Extract:
··········
In the mean-time, there was an open-feud between the Indian Statistical Institute and the CBSE regarding board and entrance examinations and their normalization. Some documents, which were previously confidential and kept a secret from the public, were dumped into the open and one specific analysis from a reputed academic confirms what our blog posts had revealed: that mark tampering was rampant, it was evident from the curves, this feedback was known to authorities and they chose not to do anything about it. Please note that this comment was made only in the context of the distorted CBSE scores he saw (the rest of the scores he inspected were State Board scores, which, by and large, resembled known distributions. He wasn't provided the ICSE scores, though that would open the biggest can of worms.)
··········
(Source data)
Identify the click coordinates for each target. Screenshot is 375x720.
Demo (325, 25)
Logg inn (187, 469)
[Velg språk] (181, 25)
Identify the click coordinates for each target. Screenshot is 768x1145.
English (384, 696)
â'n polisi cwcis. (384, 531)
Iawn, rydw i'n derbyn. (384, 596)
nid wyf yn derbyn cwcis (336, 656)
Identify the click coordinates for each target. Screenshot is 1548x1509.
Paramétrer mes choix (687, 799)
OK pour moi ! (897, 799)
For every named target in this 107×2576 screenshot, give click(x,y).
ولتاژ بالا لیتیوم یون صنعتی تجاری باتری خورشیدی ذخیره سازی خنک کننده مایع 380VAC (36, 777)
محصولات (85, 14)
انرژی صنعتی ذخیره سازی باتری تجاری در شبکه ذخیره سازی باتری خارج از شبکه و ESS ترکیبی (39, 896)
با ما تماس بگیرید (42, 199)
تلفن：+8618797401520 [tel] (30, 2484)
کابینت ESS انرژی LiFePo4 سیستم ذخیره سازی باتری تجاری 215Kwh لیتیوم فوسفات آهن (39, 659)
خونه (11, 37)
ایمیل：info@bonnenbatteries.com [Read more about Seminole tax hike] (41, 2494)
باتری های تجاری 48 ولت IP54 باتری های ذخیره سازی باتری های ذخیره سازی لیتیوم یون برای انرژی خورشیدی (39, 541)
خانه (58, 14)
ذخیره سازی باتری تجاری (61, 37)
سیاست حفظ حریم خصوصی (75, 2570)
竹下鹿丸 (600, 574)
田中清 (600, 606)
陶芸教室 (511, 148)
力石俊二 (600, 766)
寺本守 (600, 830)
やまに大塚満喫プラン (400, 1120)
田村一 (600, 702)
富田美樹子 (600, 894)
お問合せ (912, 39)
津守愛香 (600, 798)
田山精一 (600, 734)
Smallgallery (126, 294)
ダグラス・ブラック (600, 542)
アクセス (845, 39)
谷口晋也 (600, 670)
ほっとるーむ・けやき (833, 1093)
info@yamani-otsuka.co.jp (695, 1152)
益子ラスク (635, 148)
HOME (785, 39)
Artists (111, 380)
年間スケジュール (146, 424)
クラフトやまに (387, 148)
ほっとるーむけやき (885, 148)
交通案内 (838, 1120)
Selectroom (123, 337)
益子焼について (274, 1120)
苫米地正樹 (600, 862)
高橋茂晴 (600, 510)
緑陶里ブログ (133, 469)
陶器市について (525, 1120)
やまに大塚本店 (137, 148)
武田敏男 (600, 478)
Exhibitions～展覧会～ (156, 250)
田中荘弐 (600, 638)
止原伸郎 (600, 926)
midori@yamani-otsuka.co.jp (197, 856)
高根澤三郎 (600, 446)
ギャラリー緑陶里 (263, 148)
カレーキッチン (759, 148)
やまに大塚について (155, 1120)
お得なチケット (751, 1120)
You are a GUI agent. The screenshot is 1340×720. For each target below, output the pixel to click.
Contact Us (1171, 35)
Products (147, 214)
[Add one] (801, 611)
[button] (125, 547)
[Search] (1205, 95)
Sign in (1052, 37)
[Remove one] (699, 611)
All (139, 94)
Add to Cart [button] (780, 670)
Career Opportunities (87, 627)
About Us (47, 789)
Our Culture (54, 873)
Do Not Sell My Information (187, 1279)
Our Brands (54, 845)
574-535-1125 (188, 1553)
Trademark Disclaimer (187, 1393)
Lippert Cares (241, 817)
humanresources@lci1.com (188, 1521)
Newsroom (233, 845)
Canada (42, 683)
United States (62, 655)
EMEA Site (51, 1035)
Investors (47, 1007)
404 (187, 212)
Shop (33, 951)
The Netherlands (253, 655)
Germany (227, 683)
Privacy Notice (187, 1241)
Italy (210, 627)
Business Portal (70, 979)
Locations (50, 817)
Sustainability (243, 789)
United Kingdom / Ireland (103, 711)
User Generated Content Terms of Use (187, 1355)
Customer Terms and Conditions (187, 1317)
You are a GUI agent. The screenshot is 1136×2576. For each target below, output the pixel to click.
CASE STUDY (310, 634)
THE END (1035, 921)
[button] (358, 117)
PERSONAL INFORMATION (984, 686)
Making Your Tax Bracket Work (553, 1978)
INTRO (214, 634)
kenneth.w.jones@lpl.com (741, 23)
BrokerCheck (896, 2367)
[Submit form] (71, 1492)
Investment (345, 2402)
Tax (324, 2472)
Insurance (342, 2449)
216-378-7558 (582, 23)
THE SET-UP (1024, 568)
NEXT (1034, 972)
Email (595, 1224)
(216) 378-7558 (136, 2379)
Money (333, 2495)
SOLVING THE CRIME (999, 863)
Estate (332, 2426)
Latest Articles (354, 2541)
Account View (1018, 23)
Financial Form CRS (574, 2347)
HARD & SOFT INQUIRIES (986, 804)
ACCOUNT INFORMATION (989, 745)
··········
Work to complete:
• A. Convert the entries, from the line containing "[Add one] (801, 611)" through the final line of the entries, both ends included, into a numbered list with no blank lines.
• B. Carry on the passage about CBSE mark tampering from the point where it stops.

Replies:
• A.
1. [Add one] (801, 611)
2. [button] (125, 547)
3. [Search] (1205, 95)
4. Sign in (1052, 37)
5. [Remove one] (699, 611)
6. All (139, 94)
7. Add to Cart [button] (780, 670)
8. Career Opportunities (87, 627)
9. About Us (47, 789)
10. Our Culture (54, 873)
11. Do Not Sell My Information (187, 1279)
12. Our Brands (54, 845)
13. 574-535-1125 (188, 1553)
14. Trademark Disclaimer (187, 1393)
15. Lippert Cares (241, 817)
16. humanresources@lci1.com (188, 1521)
17. Newsroom (233, 845)
18. Canada (42, 683)
19. United States (62, 655)
20. EMEA Site (51, 1035)
21. Investors (47, 1007)
22. 404 (187, 212)
23. Shop (33, 951)
24. The Netherlands (253, 655)
25. Germany (227, 683)
26. Privacy Notice (187, 1241)
27. Italy (210, 627)
28. Business Portal (70, 979)
29. Locations (50, 817)
30. Sustainability (243, 789)
31. United Kingdom / Ireland (103, 711)
32. User Generated Content Terms of Use (187, 1355)
33. Customer Terms and Conditions (187, 1317)
34. You are a GUI agent. The screenshot is 1136×2576. For each target below, output the pixel to click.
35. CASE STUDY (310, 634)
36. THE END (1035, 921)
37. [button] (358, 117)
38. PERSONAL INFORMATION (984, 686)
39. Making Your Tax Bracket Work (553, 1978)
40. INTRO (214, 634)
41. kenneth.w.jones@lpl.com (741, 23)
42. BrokerCheck (896, 2367)
43. [Submit form] (71, 1492)
44. Investment (345, 2402)
45. Tax (324, 2472)
46. Insurance (342, 2449)
47. 216-378-7558 (582, 23)
48. THE SET-UP (1024, 568)
49. NEXT (1034, 972)
50. Email (595, 1224)
51. (216) 378-7558 (136, 2379)
52. Money (333, 2495)
53. SOLVING THE CRIME (999, 863)
54. Estate (332, 2426)
55. Latest Articles (354, 2541)
56. Account View (1018, 23)
57. Financial Form CRS (574, 2347)
58. HARD & SOFT INQUIRIES (986, 804)
59. ACCOUNT INFORMATION (989, 745)

• B.
A comment from Dr. Glenn Rowley from the Australian Council for Educational Research, about the CBSE Scores in Physics, Chemistry and Mathematics for 2012:
"These bear no resemblance to any known distribution, and defy explanation. They appear to
contain at least two separate populations. One is small, nearly normal, and at the lower end
of the reported scores. The other is larger and is almost completely separate from the first in
Physics and Chemistry and completely separate in Mathematics. For each subject, the
second, larger distribution has peaks that suggest human intervention to raise candidates over some score, such as a passing score or perhaps the score that required to gain some reward,
such as course selection or a scholarship. In Mathematics the distribution approximates a
uniform distribution, suggesting that the bulk of the scores submitted were rankings or
In the absence of any explanation for these irregularities, I cannot recommend that such data
could contribute usefully to tertiary selection. AIEEE Total scores appear to be quite wellsuited for tertiary selection, and to form any combination with scores distributed like these
would detract seriously from their effectiveness.
Fortunately, these problems were absent from the 2102 data that were provided next. The
remainder of the report will be based on 2012 data, which were free of these irregularities"
Today, I present scoring histograms, constructed from ten years of data mined from the web.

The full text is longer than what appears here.